The dot-blot immunoassay showed that 38% (8 out of 21) of patients had IgE sensitization against nCSA. The main limitation in this study is the use of sera from patients diagnosed with egg white allergy rather than from patients diagnosed with allergy to egg yolk. Therefore, in our study, we are not able to fully characterise the IgE-reactivity pattern of rCSA and its clinical relevance to IgE-mediated egg yolk hypersensitivity. However, patients who had sIgE against nCSA may or may not be clinically reactive towards hen’s CSA, since the presence of allergen sIgE antibodies is not a definitive marker of clinical reactivity. Nevertheless, presence of such antibodies may have predictive value, as the level of sIgE against food allergens has been shown to correlate with increased likelihood of clinical allergy [15
IgE-binding capacity between recombinant and corresponding natural allergens may be different. Therefore, it is crucial to immunologically analyse the IgE-binding capacity of native and recombinant allergens, prior to conducting further studies [14
]. In this study, we comparatively analysed the degree of IgE binding to recombinant and natural CSA. We showed that recombinant and natural CSA have very similar levels of IgE binding in all of the patients tested. Furthermore, the dot-blot analysis of rCSA confirmed that it is IgE-reactive. These results together suggest that rCSA produced by K. lactis
is recognisable by the human immune system and bears similar epitopes to that of nCSA.

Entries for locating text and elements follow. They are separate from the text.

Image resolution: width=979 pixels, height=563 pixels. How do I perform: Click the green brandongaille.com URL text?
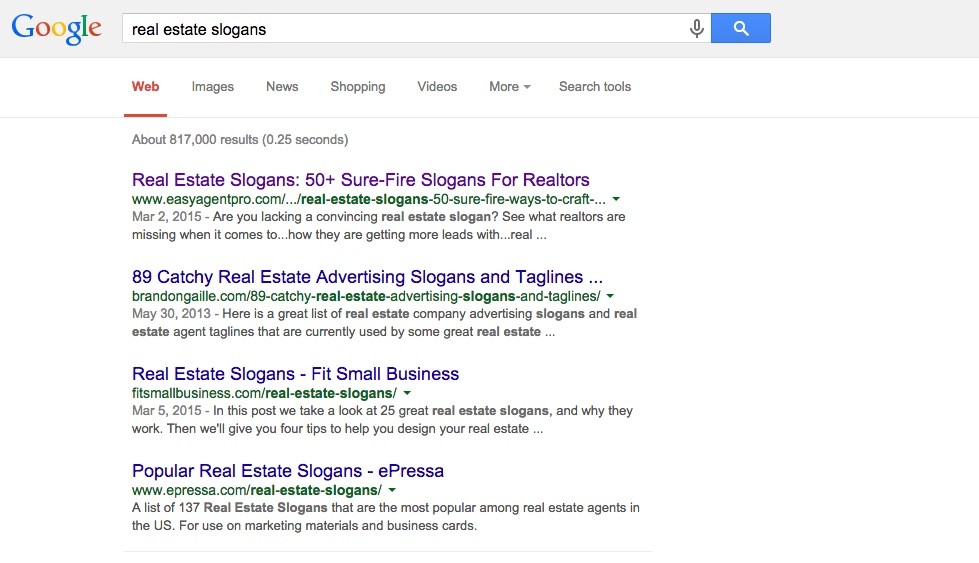click(366, 296)

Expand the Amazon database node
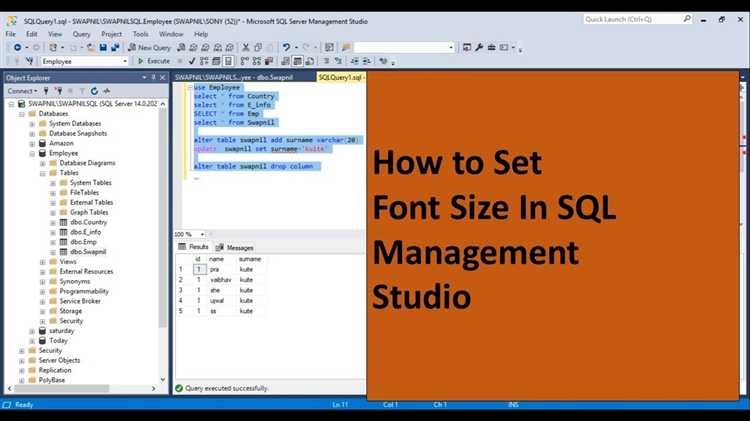[32, 143]
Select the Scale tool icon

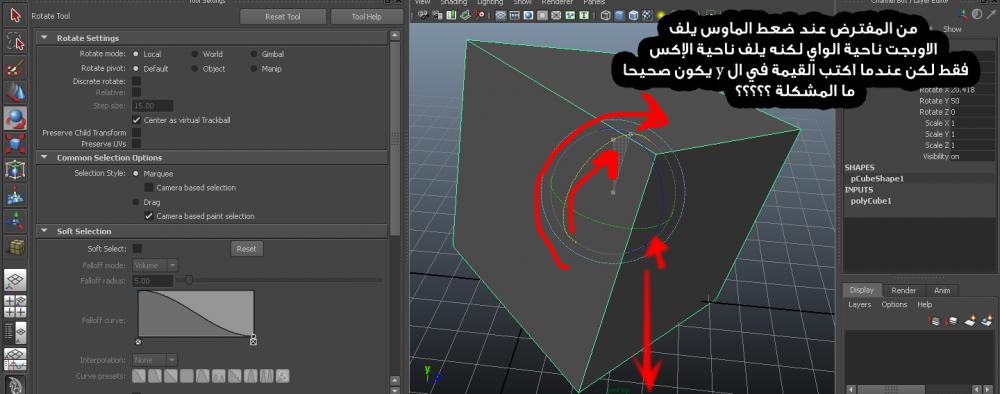click(x=15, y=143)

In conclusion, this study presents the successful production of IgE-reactive rCSA using K. lactis yeast strain. We have shown that rCSA has similar IgE reactivity to nCSA using sera from egg-white-sensitised patients. Therefore, rCSA produced in this study can be considered as a potential candidate for the future use in CRD of egg yolk allergy. However, this study provides the necessary platform for future studies aimed at producing and establishing reagents for diagnosis of egg yolk allergy. Future studies would ideally include immunological analysis of the rCSA using serum from patients diagnosed with allergy to hen’s egg yolk. Furthermore, rCSA should be subjected to basophil activation tests and T cell proliferation assays to evaluate its level of immunological reactivity compared to nCSA. Recombinant DNA technology provides a means for development of hypoallergenic derivatives of CSA, if desired, and the availability of well-defined recombinant allergens can immensely benefit diagnosis and therapy in the future. Finally, it is important to note here that it is pivotal to include testing for egg yolk allergens when assessing patients with possible egg allergy, since patients with egg allergy have been shown to produce allergen sIgE against proteins from both the egg white and the egg yolk.